Pero el Señor les impone una condición: “Id a presentaros a los sacerdotes” (ib 14). Lo que la ley mosaica exigía al leproso ya curado para inspección de su curación (cfr. Lv 14, 2), Jesús lo exige a los diez antes aún de quedar curados, subrayando de ese modo el valor de la obediencia a la ley. Y mientras ellos van de camino para cumplir lo mandado, quedan sanos. Idéntica curación la de todos, pero no idéntica reacción. “Uno de ellos, viendo que estaba curado, se volvió alabando a Dios a grandes gritos, y se echó por tierra a los pies de Jesús, dándole gracias. Éste era un samaritano” ( ib 15-16).

Los otros nueve no sienten necesidad de volver a dar gracias; tal vez porque como miembros del pueblo escogido consideran que tienen derecho a los dones de Dios. En cambio, el samaritano, extranjero como es, no se arroga derechos y considerándose indigno del favor de Dios, lo acoge con corazón humilde y agradecido. Esta actitud de humildad y reconocimiento lo dispone a un favor mayor aún, el de la salvación; “Levántate, vete: tu fe te ha salvado” (ib 19).

Por enésima vez afirma la Escritura que el don de la fe no está vinculado a ningún pueblo o situación, “la palabra de Dios no está encadenada” (Segunda lectura: 2 Tim 2, 8-13); nada puede impedirle florecer en los corazones más extraños al mundo de los creyentes y suscitar en ellos la fe. Pero san Pablo habla también de otro deber de la vida de la fe: considerar el sufrimiento, especialmente el que se deriva de la fidelidad a Cristo, no como algo hostil, sino como una gloria y un medio seguro de entrar en la órbita de la salvación. “Esta es doctrina segura: si morimos con él, viviremos con él; si perseveramos, reinaremos con él” (ib 11-12).


“Cantad al Señor un cántico nuevo, porque ha hecho maravillas. Su diestra le ha dado la victoria, su santo brazo. El Señor da a conocer su misericordia y su fidelidad a favor de la casa de Israel. Los confines de la tierra han contemplado la victoria de nuestro Dios. Aclamad al Señor, tierra entera, gritad, vitoread, tocad” (Salmo 97, 1-4).
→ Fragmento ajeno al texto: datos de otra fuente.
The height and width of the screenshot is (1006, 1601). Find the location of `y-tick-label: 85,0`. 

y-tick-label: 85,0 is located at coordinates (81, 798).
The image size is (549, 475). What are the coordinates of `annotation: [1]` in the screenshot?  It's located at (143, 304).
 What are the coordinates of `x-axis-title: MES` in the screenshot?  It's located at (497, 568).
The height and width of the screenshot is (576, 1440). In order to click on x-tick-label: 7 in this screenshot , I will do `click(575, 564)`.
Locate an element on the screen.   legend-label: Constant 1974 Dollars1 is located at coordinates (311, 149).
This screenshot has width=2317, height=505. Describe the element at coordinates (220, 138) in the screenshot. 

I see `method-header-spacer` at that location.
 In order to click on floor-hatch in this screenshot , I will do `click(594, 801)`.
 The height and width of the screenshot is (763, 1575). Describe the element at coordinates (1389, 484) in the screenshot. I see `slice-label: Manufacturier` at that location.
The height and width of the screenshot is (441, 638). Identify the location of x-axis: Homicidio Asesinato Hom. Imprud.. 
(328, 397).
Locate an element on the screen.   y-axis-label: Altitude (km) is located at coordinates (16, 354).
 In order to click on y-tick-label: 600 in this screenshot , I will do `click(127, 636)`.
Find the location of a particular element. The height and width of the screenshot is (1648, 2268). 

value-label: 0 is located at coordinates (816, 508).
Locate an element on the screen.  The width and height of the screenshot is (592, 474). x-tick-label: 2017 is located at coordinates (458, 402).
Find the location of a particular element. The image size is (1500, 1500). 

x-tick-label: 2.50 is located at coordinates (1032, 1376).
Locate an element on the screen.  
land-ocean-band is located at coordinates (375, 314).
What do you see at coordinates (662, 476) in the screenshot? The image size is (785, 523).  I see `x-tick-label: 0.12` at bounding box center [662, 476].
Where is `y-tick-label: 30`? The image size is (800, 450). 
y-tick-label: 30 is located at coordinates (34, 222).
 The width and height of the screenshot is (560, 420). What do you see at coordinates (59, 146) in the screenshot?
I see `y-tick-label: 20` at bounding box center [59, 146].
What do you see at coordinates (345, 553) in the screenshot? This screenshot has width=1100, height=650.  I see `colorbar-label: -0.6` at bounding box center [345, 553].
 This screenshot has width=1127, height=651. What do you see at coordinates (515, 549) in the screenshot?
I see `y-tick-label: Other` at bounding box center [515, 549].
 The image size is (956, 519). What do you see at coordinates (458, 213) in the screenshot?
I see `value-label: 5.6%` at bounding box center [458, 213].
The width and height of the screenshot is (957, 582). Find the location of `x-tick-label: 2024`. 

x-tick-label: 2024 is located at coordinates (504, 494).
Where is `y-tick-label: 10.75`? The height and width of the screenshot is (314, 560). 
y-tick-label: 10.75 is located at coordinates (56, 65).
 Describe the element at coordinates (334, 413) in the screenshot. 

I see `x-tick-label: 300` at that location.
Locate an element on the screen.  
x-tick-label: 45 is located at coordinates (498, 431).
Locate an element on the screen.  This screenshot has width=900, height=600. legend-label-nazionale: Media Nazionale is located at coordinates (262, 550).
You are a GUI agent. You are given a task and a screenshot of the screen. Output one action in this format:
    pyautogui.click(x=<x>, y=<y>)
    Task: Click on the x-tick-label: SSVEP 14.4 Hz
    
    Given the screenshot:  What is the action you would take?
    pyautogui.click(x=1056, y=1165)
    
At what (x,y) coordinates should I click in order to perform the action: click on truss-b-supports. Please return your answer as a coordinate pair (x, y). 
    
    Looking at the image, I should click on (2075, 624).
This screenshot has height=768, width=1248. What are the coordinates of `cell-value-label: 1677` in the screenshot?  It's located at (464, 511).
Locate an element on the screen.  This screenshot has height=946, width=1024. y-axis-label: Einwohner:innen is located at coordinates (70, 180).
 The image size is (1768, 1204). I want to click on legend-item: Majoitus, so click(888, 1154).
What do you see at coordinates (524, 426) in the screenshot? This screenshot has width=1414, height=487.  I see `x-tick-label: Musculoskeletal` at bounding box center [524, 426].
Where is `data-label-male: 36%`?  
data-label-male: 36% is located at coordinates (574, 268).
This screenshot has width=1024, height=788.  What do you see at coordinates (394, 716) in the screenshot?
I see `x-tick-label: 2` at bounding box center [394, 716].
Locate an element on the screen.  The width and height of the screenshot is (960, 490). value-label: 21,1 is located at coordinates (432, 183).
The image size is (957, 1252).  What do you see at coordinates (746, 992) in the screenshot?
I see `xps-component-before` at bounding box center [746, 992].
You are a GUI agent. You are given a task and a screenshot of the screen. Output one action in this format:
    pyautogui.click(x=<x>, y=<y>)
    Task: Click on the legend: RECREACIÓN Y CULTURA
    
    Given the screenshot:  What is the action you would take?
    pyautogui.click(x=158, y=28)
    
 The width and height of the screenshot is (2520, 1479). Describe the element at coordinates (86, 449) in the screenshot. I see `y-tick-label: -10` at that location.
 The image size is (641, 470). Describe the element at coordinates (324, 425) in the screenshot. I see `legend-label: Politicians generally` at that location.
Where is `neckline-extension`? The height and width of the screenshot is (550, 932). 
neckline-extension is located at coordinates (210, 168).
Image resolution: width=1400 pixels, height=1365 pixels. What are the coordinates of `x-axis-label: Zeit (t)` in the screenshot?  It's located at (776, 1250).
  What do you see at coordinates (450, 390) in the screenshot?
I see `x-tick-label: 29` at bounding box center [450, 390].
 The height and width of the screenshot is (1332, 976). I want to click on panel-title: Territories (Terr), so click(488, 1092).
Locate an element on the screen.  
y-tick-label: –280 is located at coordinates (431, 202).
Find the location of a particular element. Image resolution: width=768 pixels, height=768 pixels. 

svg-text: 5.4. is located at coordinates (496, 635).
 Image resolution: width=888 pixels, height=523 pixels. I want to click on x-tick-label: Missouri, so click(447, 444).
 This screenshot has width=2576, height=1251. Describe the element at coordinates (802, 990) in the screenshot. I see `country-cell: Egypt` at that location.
“Con aquel que sufría terriblemente en el cuerpo a causa de la lepra, yo te suplico por la angustia de mi alma…: ‘Señor, si tú quieres, puedes curarme’. Con los ciegos afligidos por su ceguera en una noche perpetua, levanto mi grito de lamento. Yo no te llamo ‘hijo de David’, sino te proclamo ‘hijo de Dios’, que es el ser supremo. No sólo te llamo Maestro…, sino creo que tú eres el Señor del cielo y de la tierra. No sólo tengo fe en el toque de tu mano, oh Dios misericordioso y vecino, sino creo en el poder de tu palabra para sanarme, aunque estuviese lejos, muy lejos… Tú lo quieres porque eres compasivo y lo puedes porque eres creador: di solamente una palabra y seré curado…

Concédeme… la condonación de mis grandes deudas, oh Dios de bondad y Señor de la bienaventuranza. Cuando mayor es tu liberalidad, más glorificado eres; cuando más magnánima es tu munificencia, más amado eres, cuanto de más misericordia usas, más gloria obtienes… Usa de otra tanta misericordia, conmigo que soy deudor de deudas incalculables, para que, proclamando con reconocimiento tus beneficios, mi amor se exprese con no menos intensidad. En todo sea para ti la gloria” (San Gregorio de Narek, Le livre de prières, 121-123).


Esta reflexión dominical es parte de “Intimidad Divina”, que es un libro de meditaciones sobre la vida interior para todos los días del año, todo un clásico, cuyo autor es el P. Gabriel de Santa María Magdalena, carmelita descalzo, (1893-1953), uno de los grandes maestros espirituales del siglo XX. Estas meditaciones que presento cada domingo, sean un sentido homenaje y el sincero empeño de darlo a conocer a las nuevas generaciones de cristianos.